At first glance, the movie’s influence seems readily apparent. For example, the character Belle has a certain Disney touch. Hosoda specifically brought in famed animator Jin Kim, who worked at Disney between 1995 and 2016, for Belle’s character design. “Kim’s a legend of modern Disney animation, so of course, I don’t think it’s a bad thing at all if his work evokes Disney.” But more than simply liking Disney, he’s a fan of Jin Kim. “He’s a tremendous talent. Jin Kim isn’t Disney-esque. Disney is Jin Kim-esque.” Hosoda added with a chuckle, “Jin Kim is Jin Kimesque.”
Thematically, Hosoda’s work hasn’t only explored the relationship between animals and humans. Few anime creators have been as interested in the digital world as Hosoda. In Belle, Hosoda shows the impact of social media and how we live our virtual lives. “I think social media is having both good and bad effects,” he said. “The bad elements, from fake news to kids becoming obsessed with getting Likes, are numerous.” But he’s realistic about the times in which we live. “What, I mean, are we supposed to snatch up the youth’s mobile phones and tell them to work in the fields? That’s not happening.” For young people, he continued, they not only have to live their lives in a world where the internet exists, they also have to make their own way and discover themselves. “As parents, we need to support them.”
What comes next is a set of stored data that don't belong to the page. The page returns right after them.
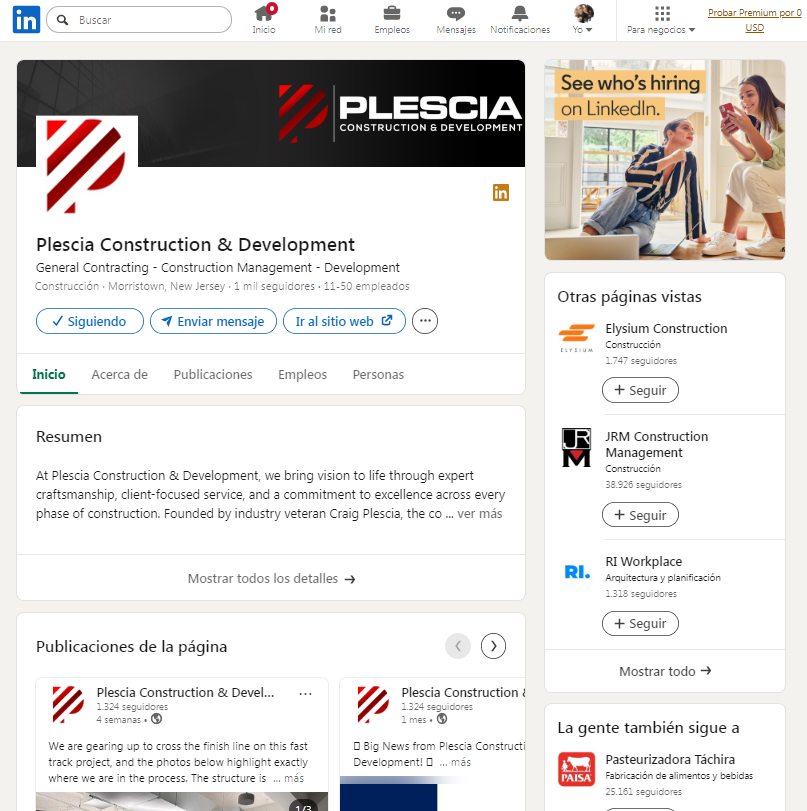This screenshot has width=807, height=811.
Task: Open LinkedIn home via logo icon
Action: click(x=26, y=20)
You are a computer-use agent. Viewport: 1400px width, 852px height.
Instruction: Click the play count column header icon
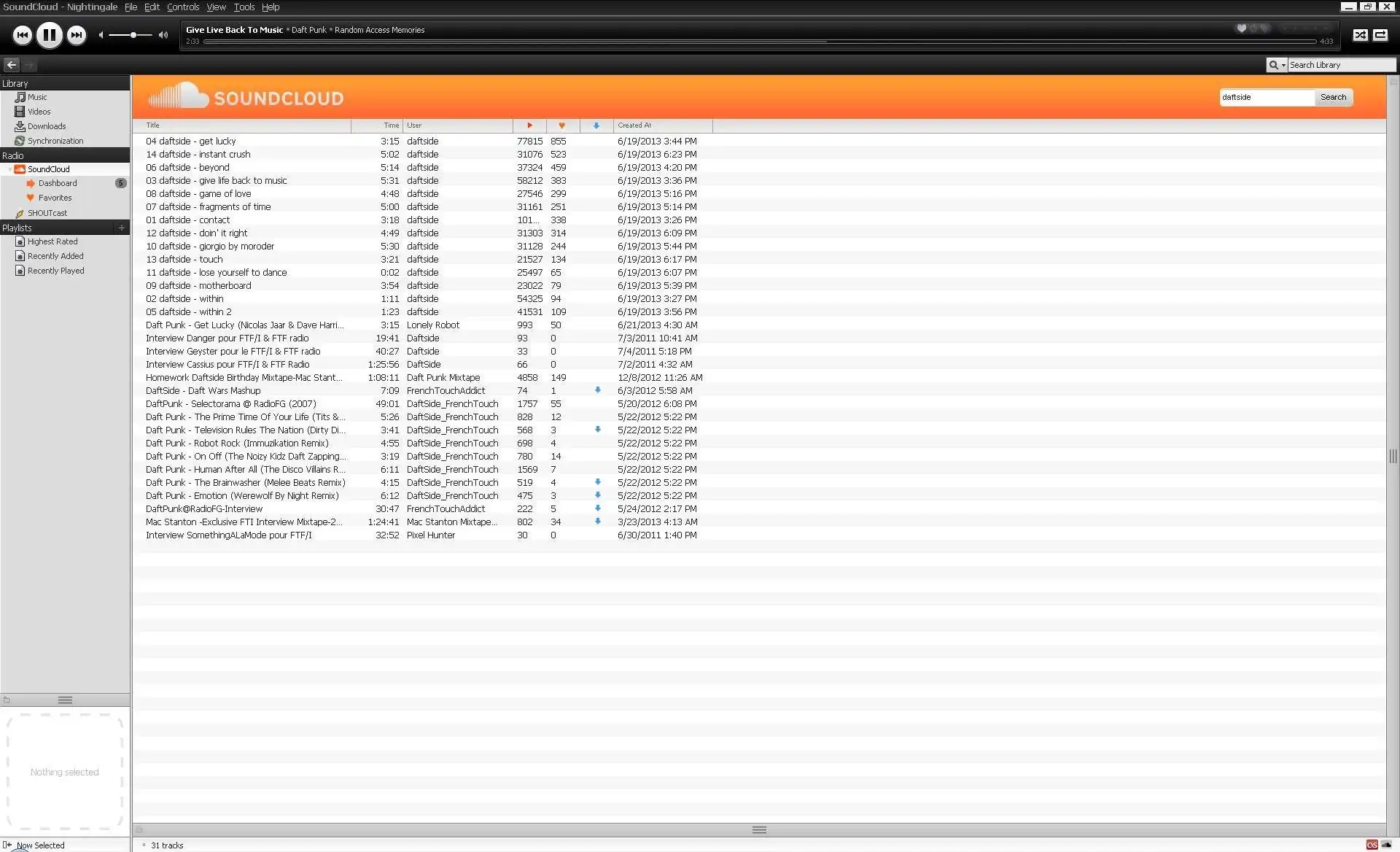pyautogui.click(x=528, y=125)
Belle is hardly Hosoda’s first time using the virtual world as a setting—and it won’t be the last. This is a setting he perhaps most famously used with Summer Wars. But even then, it wasn’t new territory. In 2000, Hosoda directed Digimon Adventure: Our War Game!, which shares many similarities. What makes his depiction of the virtual world so interesting is that it evolves. When Summer Wars was released in 2009, for example, people of all age groups were getting online—something that the movie reflects. In Japan, Docomo’s i-Mode internet service for mobile phones really brought the internet to the masses. “So that’s why all the Summer Wars characters, from young to old, are getting online, and that’s what made the story possible. Going on an adventure on the internet became reality. That’s why I made the movie.”
I asked Hosoda if he plans on making a Summer Wars sequel to follow up on these themes—a question everyone from my kids to friends wanted me to pose. “If you’re asking what Summer Wars 2 is, well, it’s this movie, Belle,” replied Hosoda. “Summer Wars is really Digimon Adventure: Our War Game! 2, and so, Belle is Summer Wars 2.”
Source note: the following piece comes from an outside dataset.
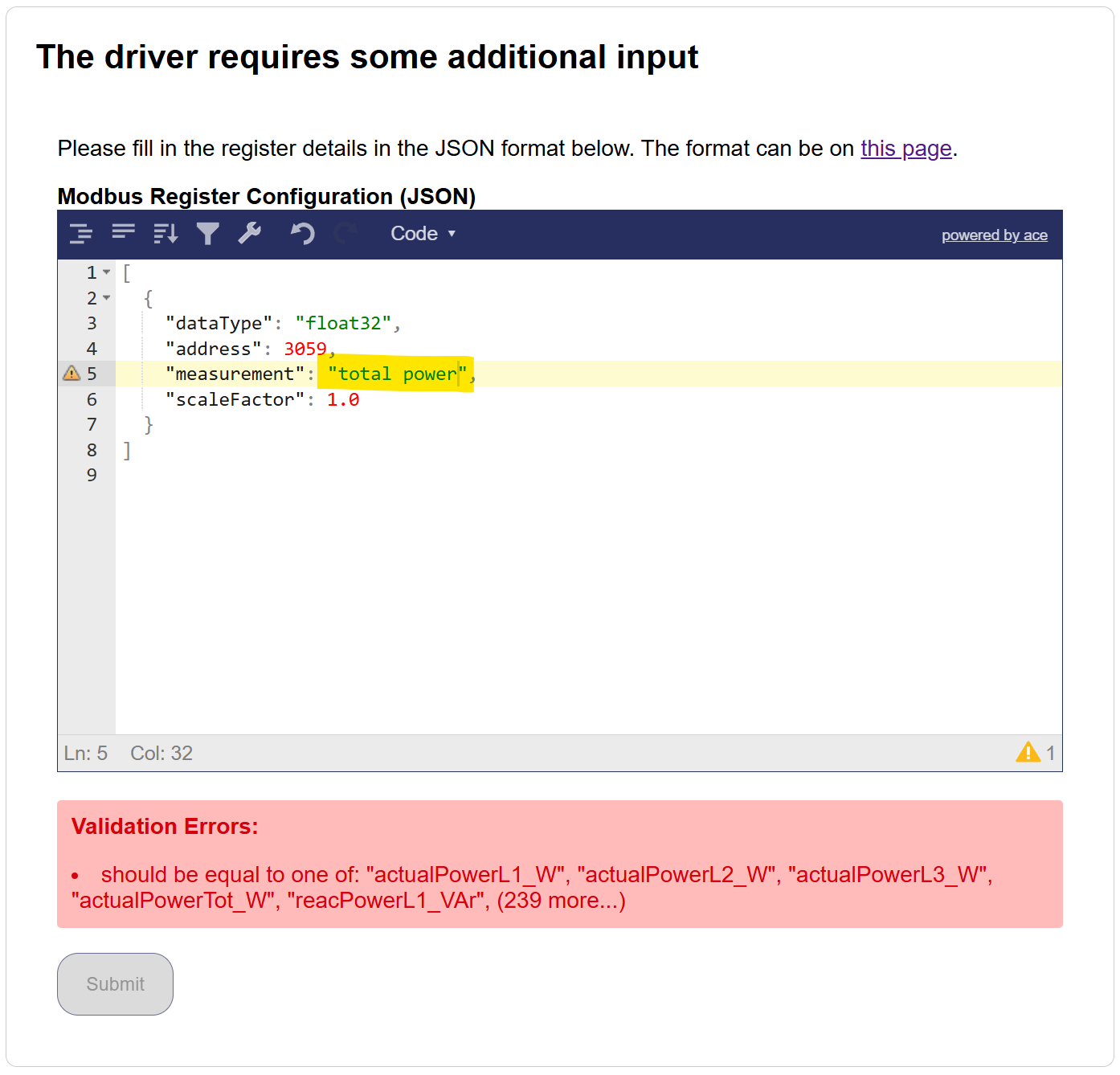This screenshot has width=1120, height=1075.
Task: Click the warning counter in the status bar
Action: tap(1036, 752)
These movies, like Hosoda’s influences, inform each other. They evolve and change. They tackle big, classical themes, and, at the same time, the present day. This is why Mamoru Hosoda continues to be one of the most relevant filmmakers today. “There is a definite connection with these films,” said Hosoda. “Using the internet as a setting is somewhat rare. For me, it’s something I’ll continue. It’s my life work.”
Belle opens in theaters on January 14.